Devlet birimleri kontrol altına alınarak, kanun kaçaklarını kullanmalarının önüne geçilmelidir. Bu amaçla Emniyet ve MİT'in çalışma usulleri sıkı bir şekilde denetlenmelidir.
Devlet içinde MİT ile Emniyet istihbaratı arasında ortaya çıkan koordinasyonsuzluğa ve rekabete son verilmeli, bu kurumların belirlenecek ilkeler dahilinde yapıcı bir işbirliğine girmeleri sağlanmalıdır.

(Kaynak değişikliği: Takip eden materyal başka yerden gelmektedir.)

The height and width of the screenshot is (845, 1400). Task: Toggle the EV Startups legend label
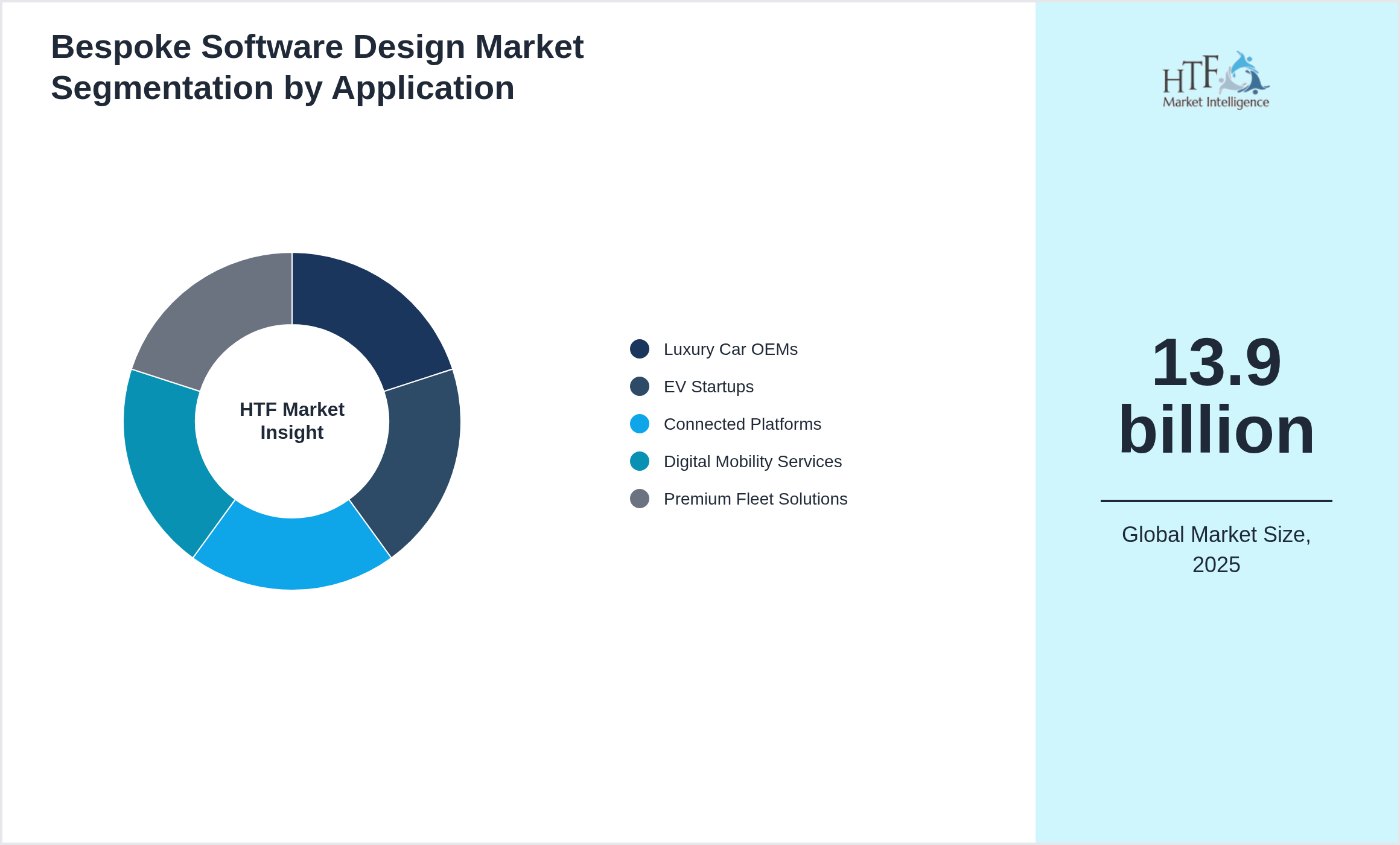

Türk yargı sistemi, gerek devlet içindeki yasadışı örgütlenmeler, gerek büyük rantların söz konusu olduğu kaçakçılıkla mücadelede üzerine düşen görevi tam olarak yapamamaktadır. Hatta, bazı yargı mensupları devlet içindeki bu organizasyonlarla işbirliğine girmişlerdir. Özellikle suç dosyası kabarık olan İstanbul Adliyesi'nin durumu süratle ele alınmalı ve ciddi bir şekilde çekidüzen verilmelidir.

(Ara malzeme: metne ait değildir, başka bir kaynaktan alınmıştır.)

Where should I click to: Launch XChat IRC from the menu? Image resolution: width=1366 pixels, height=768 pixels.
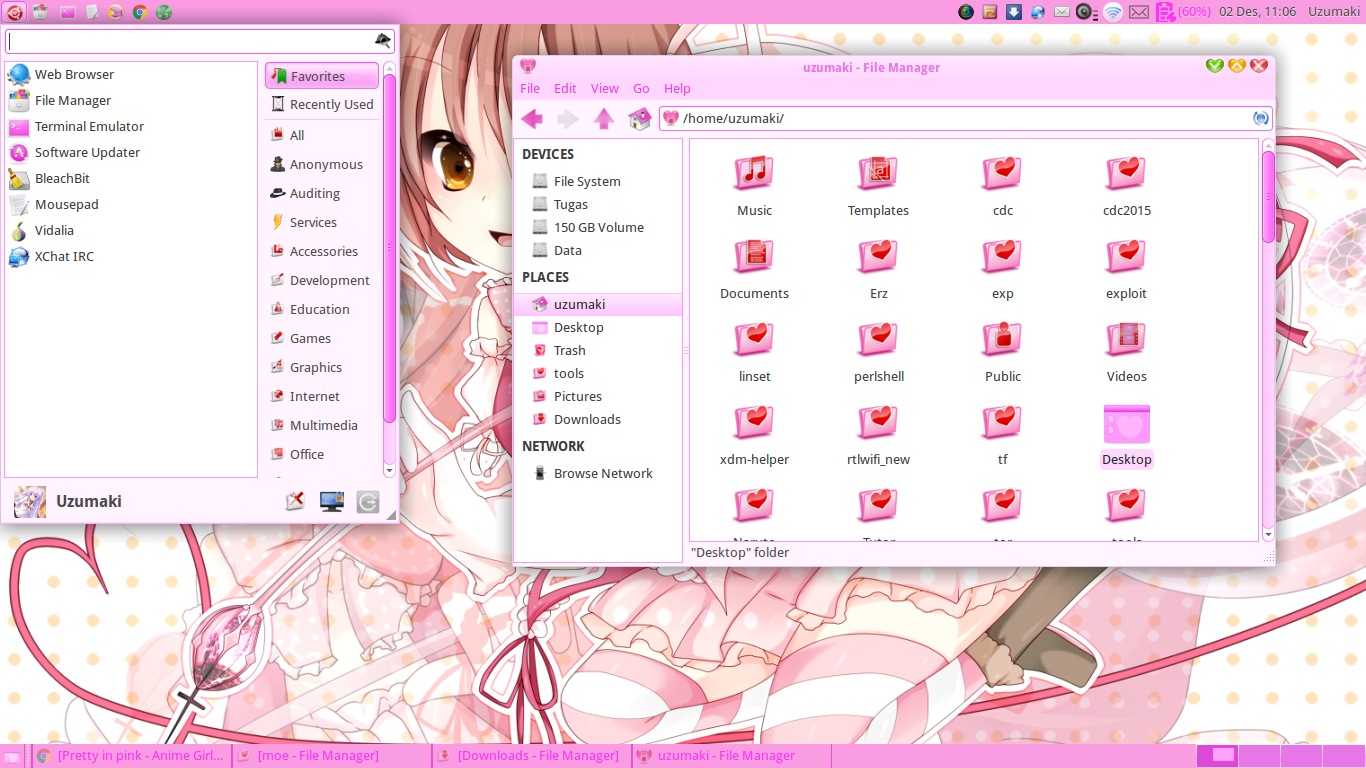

Emniyet örgütü, Susurluk skandalı sonrasında ortaya çıkan tartışmalar nedeniyle moral açıdan yıpranmıştır. Emniyet örgütünü toparlayıcı önlemler alınmalıdır.
Emniyet örgütünün özellikle uyuşturucu kaçakçılığıyla daha etkin bir şekilde mücadele etmesi için kararlılık gösterilmelidir.

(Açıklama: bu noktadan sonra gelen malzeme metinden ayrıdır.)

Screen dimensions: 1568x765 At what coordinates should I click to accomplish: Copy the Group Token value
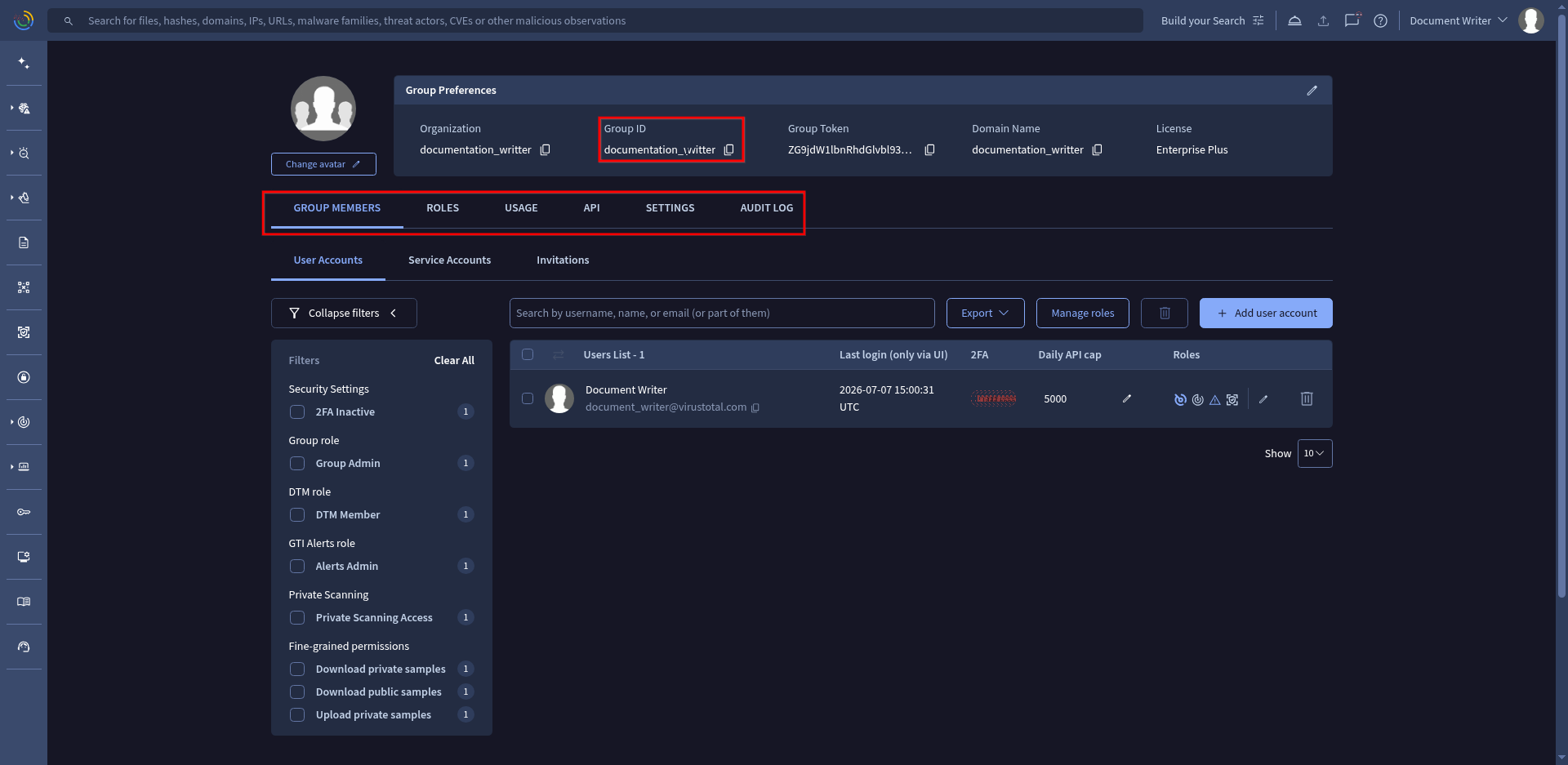929,150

Devlet içinde çeteler vardır
Başbakanlık Teftiş Kurulu Başkanı Kutlu Savaş, devlet içinde yasadışı örgütlenmeler bulunduğunu raporuna ana saptama olarak koydu. Kutlu Savaş, bu çerçevede bölücü örgüt PKK'ya maddi destek sağlayan bazı işadamlarının devlet içinde kurulan ve mafyanın da dahil olduğu bir organizasyonla 1993 ve 1994 yılları arasında işlenen bazı faili meçhul cinayetlere kurban gittiklerini vurguladı. Savaş, bu amaçla girilen organizasyonda yer alan devlet görevlilerinin zaman içinde şahsi çıkarları için çalışmaya başladıklarını ve bazı organizasyon mensuplarının özellikle uyuşturucu kaçakçılığı ve kara para aklama işinden elde edilen ranttan pay aldıklarını saptadı. Savaş, bu konuda örneklere de yer verdi. Yine bu bölümde Emniyet Teşkilatı içinde kurulan organizasyonun Susurluk kazasından çok önce, rant paylaşımı nedeniyle kendi içinde çatışma noktasına geldiği tespit edildi.
Kanun kaçakları bile kullanılmış
Kutlu Savaş, bazı devlet birimlerinin mahkemeler tarafından aranan kanun kaçaklarını operasyon amacıyla kullandıkları ve sağladıkları hizmetler karşılığında bu kişileri himaye altına aldıklarını da bir tespit olarak aktardı. Raporun bu bölümündeki en çarpıcı saptama, devlet tarafından 12 Eylül döneminde ASALA'ya karşı kullanılan ülkücü kanun kaçaklarını konu aldı. Kamuoyunda bu amaçla kullanılan tek kişi olarak Abdullah Çatlı'nın adı geçerken, Savaş'ın bulguları, 12 Eylül sonrasında yapılan bu operasyonun sanıldığından daha kapsamlı ve organize olduğunu ortaya çıkardı. Buna göre, 12 Eylül döneminde yurtdışında ASALA'yı etkisiz kılmak amacıyla kullanılan ülkücü kanun kaçaklarının sayısı 15 dolayında. Devletin mahkemeler tarafından aranan bu ülkücülerin yurtdışına çıkmasına göz yumduğu, hatta yardımcı olduğu, bu kişilere gerçekleştirdikleri eylemler karşılığında önemli imkanlar sağlandığı da belirtildi. Rapora göre, bu konudaki organizasyon o tarihte devletin tepesinde verilen bir karar çerçevesinde MİT tarafından yürütüldü.
Örtülü ödenek istismar edilmiş
Kutlu Savaş, 1993 sonrasında bölücü örgüt PKK'ya karşı yürütülen mücadelede, örtülü ödeneğe sıkça başvurulduğunu, bu miktarın 50 milyon dolara yaklaştığını, ancak paranın büyük bir bölümünün kullanımı ile ilgili kayıtlara rastlanmadığını belirtti. Bu çerçevede örtülü ödenekten tahsis edilen parayla alınan silahların önemli bir bölümünün envanter girişinin yapılmadığı, ayrıca bu silahların PKK ile mücadele dışını çıkan amaçlar için kullanıldığı, kanun kaçaklarının eline geçtiğine de dikkat çekildi.